Stored data
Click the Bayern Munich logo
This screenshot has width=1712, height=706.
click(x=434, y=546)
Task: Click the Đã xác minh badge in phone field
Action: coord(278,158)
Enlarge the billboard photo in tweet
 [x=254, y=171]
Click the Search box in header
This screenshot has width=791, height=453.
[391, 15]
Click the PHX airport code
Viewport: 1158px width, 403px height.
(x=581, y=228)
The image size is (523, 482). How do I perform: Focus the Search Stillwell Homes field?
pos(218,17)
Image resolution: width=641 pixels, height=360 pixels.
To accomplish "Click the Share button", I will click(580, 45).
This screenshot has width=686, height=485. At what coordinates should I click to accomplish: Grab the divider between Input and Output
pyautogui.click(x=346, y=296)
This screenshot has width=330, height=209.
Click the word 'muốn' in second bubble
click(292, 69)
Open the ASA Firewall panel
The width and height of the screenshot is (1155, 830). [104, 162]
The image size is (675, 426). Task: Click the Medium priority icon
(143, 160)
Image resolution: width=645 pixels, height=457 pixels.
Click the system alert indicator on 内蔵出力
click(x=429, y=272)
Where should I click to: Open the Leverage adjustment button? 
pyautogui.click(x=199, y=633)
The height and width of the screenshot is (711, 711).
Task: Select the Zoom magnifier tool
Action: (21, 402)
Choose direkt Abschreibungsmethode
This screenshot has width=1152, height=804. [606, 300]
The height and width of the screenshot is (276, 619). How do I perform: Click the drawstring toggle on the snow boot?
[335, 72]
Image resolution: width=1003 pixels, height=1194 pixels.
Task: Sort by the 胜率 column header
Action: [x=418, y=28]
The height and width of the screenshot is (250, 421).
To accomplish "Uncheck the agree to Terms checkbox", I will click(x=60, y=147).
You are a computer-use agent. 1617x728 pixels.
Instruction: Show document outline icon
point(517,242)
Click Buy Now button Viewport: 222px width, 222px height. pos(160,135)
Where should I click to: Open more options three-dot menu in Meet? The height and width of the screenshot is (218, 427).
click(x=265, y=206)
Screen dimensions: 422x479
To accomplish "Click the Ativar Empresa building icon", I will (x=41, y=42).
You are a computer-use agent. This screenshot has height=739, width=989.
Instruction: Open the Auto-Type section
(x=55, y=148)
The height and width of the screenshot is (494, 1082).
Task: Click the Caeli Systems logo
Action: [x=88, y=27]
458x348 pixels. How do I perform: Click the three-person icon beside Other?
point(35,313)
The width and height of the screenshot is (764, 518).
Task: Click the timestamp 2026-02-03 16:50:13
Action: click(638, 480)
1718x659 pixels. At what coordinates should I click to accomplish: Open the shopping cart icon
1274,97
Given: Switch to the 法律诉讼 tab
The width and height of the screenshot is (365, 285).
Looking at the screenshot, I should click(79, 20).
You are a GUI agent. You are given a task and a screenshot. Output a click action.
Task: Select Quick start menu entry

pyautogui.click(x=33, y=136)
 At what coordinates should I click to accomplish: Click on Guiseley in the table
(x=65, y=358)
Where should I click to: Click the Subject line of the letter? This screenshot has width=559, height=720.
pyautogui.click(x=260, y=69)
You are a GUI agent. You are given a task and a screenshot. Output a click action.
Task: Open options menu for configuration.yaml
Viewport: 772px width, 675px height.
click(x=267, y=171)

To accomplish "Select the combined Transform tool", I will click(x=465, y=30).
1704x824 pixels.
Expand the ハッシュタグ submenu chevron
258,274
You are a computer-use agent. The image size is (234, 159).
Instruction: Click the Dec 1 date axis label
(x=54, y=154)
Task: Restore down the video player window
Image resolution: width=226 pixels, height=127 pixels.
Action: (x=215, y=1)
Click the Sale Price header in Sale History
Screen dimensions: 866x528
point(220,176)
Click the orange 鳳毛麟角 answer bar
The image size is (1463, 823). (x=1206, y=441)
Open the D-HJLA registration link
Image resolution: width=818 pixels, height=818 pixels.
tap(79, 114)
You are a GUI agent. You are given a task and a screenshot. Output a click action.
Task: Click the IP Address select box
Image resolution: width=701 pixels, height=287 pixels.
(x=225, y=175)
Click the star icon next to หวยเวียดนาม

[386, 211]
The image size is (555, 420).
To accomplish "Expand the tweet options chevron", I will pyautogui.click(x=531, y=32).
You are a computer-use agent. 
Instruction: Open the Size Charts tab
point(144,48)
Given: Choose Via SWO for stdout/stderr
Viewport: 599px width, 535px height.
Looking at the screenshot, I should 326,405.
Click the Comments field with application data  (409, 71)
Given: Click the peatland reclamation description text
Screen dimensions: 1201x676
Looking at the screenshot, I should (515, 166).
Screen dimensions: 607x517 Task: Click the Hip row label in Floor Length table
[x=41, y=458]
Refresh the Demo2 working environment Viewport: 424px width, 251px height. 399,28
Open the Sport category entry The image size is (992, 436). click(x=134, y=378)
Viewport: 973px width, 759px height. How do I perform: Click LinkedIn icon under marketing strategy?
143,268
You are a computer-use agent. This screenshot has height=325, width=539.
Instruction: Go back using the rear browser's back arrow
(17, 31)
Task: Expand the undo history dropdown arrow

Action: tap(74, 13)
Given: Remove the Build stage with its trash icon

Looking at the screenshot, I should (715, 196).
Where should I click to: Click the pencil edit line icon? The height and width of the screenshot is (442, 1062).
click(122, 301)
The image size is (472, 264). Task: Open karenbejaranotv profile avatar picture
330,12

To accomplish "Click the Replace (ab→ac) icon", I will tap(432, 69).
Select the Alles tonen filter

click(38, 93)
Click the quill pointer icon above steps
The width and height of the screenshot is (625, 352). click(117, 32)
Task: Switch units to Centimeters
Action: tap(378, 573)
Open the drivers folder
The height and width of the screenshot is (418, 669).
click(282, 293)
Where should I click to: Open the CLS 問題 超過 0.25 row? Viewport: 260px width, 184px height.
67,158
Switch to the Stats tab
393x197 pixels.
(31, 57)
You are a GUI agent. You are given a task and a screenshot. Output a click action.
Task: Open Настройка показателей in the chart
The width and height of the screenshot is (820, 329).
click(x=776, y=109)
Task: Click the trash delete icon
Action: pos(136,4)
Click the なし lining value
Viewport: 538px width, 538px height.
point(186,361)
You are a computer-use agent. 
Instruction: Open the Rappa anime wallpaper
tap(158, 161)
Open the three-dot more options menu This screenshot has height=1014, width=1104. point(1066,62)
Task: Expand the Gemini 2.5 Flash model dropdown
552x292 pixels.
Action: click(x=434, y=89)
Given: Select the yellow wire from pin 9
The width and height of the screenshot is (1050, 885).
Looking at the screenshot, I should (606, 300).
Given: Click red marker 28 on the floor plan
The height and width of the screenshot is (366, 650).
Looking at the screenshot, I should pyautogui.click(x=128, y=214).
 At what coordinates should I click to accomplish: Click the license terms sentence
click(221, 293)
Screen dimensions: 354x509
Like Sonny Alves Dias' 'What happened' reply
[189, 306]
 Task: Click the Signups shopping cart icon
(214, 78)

What needs to be done. Reproduce each line of the data without any change.

Task result.
Click the Bayern Munich logo
This screenshot has width=1712, height=706.
click(x=434, y=546)
Task: Click the Đã xác minh badge in phone field
Action: coord(278,158)
Enlarge the billboard photo in tweet
 [x=254, y=171]
Click the Search box in header
This screenshot has width=791, height=453.
[391, 15]
Click the PHX airport code
Viewport: 1158px width, 403px height.
(x=581, y=228)
The image size is (523, 482). How do I perform: Focus the Search Stillwell Homes field?
pos(218,17)
Image resolution: width=641 pixels, height=360 pixels.
To accomplish "Click the Share button", I will click(580, 45).
This screenshot has width=686, height=485. At what coordinates should I click to accomplish: Grab the divider between Input and Output
pyautogui.click(x=346, y=296)
This screenshot has width=330, height=209.
Click the word 'muốn' in second bubble
click(292, 69)
Open the ASA Firewall panel
The width and height of the screenshot is (1155, 830). [104, 162]
The image size is (675, 426). Task: Click the Medium priority icon
(143, 160)
Image resolution: width=645 pixels, height=457 pixels.
Click the system alert indicator on 内蔵出力
click(x=429, y=272)
Where should I click to: Open the Leverage adjustment button? 
pyautogui.click(x=199, y=633)
The height and width of the screenshot is (711, 711).
Task: Select the Zoom magnifier tool
Action: (21, 402)
Choose direkt Abschreibungsmethode
This screenshot has width=1152, height=804. [606, 300]
The height and width of the screenshot is (276, 619). How do I perform: Click the drawstring toggle on the snow boot?
[335, 72]
Image resolution: width=1003 pixels, height=1194 pixels.
Task: Sort by the 胜率 column header
Action: [x=418, y=28]
The height and width of the screenshot is (250, 421).
To accomplish "Uncheck the agree to Terms checkbox", I will click(x=60, y=147).
You are a computer-use agent. 1617x728 pixels.
Instruction: Show document outline icon
point(517,242)
Click Buy Now button Viewport: 222px width, 222px height. pos(160,135)
Where should I click to: Open more options three-dot menu in Meet? The height and width of the screenshot is (218, 427).
click(x=265, y=206)
Screen dimensions: 422x479
To accomplish "Click the Ativar Empresa building icon", I will (x=41, y=42).
You are a computer-use agent. This screenshot has height=739, width=989.
Instruction: Open the Auto-Type section
(x=55, y=148)
The height and width of the screenshot is (494, 1082).
Task: Click the Caeli Systems logo
Action: [x=88, y=27]
458x348 pixels. How do I perform: Click the three-person icon beside Other?
point(35,313)
The width and height of the screenshot is (764, 518).
Task: Click the timestamp 2026-02-03 16:50:13
Action: click(638, 480)
1718x659 pixels. At what coordinates should I click to accomplish: Open the shopping cart icon
1274,97
Given: Switch to the 法律诉讼 tab
The width and height of the screenshot is (365, 285).
Looking at the screenshot, I should click(79, 20).
You are a GUI agent. You are given a task and a screenshot. Output a click action.
Task: Select Quick start menu entry

pyautogui.click(x=33, y=136)
 At what coordinates should I click to accomplish: Click on Guiseley in the table
(x=65, y=358)
Where should I click to: Click the Subject line of the letter? This screenshot has width=559, height=720.
pyautogui.click(x=260, y=69)
You are a GUI agent. You are given a task and a screenshot. Output a click action.
Task: Open options menu for configuration.yaml
Viewport: 772px width, 675px height.
click(x=267, y=171)

To accomplish "Select the combined Transform tool", I will click(x=465, y=30).
1704x824 pixels.
Expand the ハッシュタグ submenu chevron
258,274
You are a computer-use agent. The image size is (234, 159).
Instruction: Click the Dec 1 date axis label
(x=54, y=154)
Task: Restore down the video player window
Image resolution: width=226 pixels, height=127 pixels.
Action: (x=215, y=1)
Click the Sale Price header in Sale History
Screen dimensions: 866x528
point(220,176)
Click the orange 鳳毛麟角 answer bar
The image size is (1463, 823). (x=1206, y=441)
Open the D-HJLA registration link
Image resolution: width=818 pixels, height=818 pixels.
tap(79, 114)
You are a GUI agent. You are given a task and a screenshot. Output a click action.
Task: Click the IP Address select box
Image resolution: width=701 pixels, height=287 pixels.
(x=225, y=175)
Click the star icon next to หวยเวียดนาม

[386, 211]
The image size is (555, 420).
To accomplish "Expand the tweet options chevron", I will pyautogui.click(x=531, y=32).
You are a computer-use agent. 
Instruction: Open the Size Charts tab
point(144,48)
Given: Choose Via SWO for stdout/stderr
Viewport: 599px width, 535px height.
Looking at the screenshot, I should 326,405.
Click the Comments field with application data  (409, 71)
Given: Click the peatland reclamation description text
Screen dimensions: 1201x676
Looking at the screenshot, I should (515, 166).
Screen dimensions: 607x517 Task: Click the Hip row label in Floor Length table
[x=41, y=458]
Refresh the Demo2 working environment Viewport: 424px width, 251px height. 399,28
Open the Sport category entry The image size is (992, 436). click(x=134, y=378)
Viewport: 973px width, 759px height. How do I perform: Click LinkedIn icon under marketing strategy?
143,268
You are a computer-use agent. This screenshot has height=325, width=539.
Instruction: Go back using the rear browser's back arrow
(17, 31)
Task: Expand the undo history dropdown arrow

Action: tap(74, 13)
Given: Remove the Build stage with its trash icon

Looking at the screenshot, I should (715, 196).
Where should I click to: Click the pencil edit line icon? The height and width of the screenshot is (442, 1062).
click(122, 301)
The image size is (472, 264). Task: Open karenbejaranotv profile avatar picture
330,12

To accomplish "Click the Replace (ab→ac) icon", I will tap(432, 69).
Select the Alles tonen filter

click(38, 93)
Click the quill pointer icon above steps
The width and height of the screenshot is (625, 352). click(117, 32)
Task: Switch units to Centimeters
Action: tap(378, 573)
Open the drivers folder
The height and width of the screenshot is (418, 669).
click(282, 293)
Where should I click to: Open the CLS 問題 超過 0.25 row? Viewport: 260px width, 184px height.
67,158
Switch to the Stats tab
393x197 pixels.
(31, 57)
You are a GUI agent. You are given a task and a screenshot. Output a click action.
Task: Open Настройка показателей in the chart
The width and height of the screenshot is (820, 329).
click(x=776, y=109)
Task: Click the trash delete icon
Action: pos(136,4)
Click the なし lining value
Viewport: 538px width, 538px height.
point(186,361)
You are a computer-use agent. 
Instruction: Open the Rappa anime wallpaper
tap(158, 161)
Open the three-dot more options menu This screenshot has height=1014, width=1104. point(1066,62)
Task: Expand the Gemini 2.5 Flash model dropdown
552x292 pixels.
Action: click(x=434, y=89)
Given: Select the yellow wire from pin 9
The width and height of the screenshot is (1050, 885).
Looking at the screenshot, I should (606, 300).
Given: Click red marker 28 on the floor plan
The height and width of the screenshot is (366, 650).
Looking at the screenshot, I should pyautogui.click(x=128, y=214).
 At what coordinates should I click to accomplish: Click the license terms sentence
click(221, 293)
Screen dimensions: 354x509
Like Sonny Alves Dias' 'What happened' reply
[189, 306]
 Task: Click the Signups shopping cart icon
(214, 78)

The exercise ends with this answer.